Work to be completed ▸
Below are the records; copy each line in which "Patients" can be found.

Excerpted data ▸
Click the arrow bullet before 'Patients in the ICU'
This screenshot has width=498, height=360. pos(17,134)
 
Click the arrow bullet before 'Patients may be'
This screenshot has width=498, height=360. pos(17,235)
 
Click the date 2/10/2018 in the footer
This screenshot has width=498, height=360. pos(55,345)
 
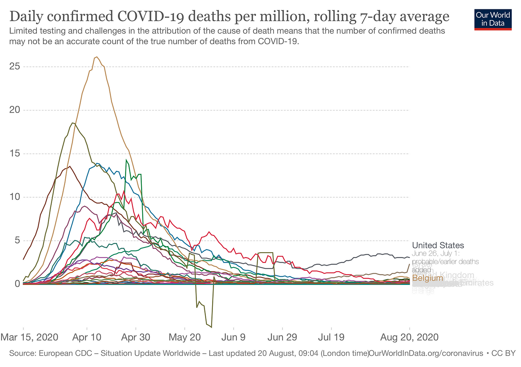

Expected output ▸
Click the arrow bullet before 'Patients in the ICU'
Click the arrow bullet before 'Patients may be'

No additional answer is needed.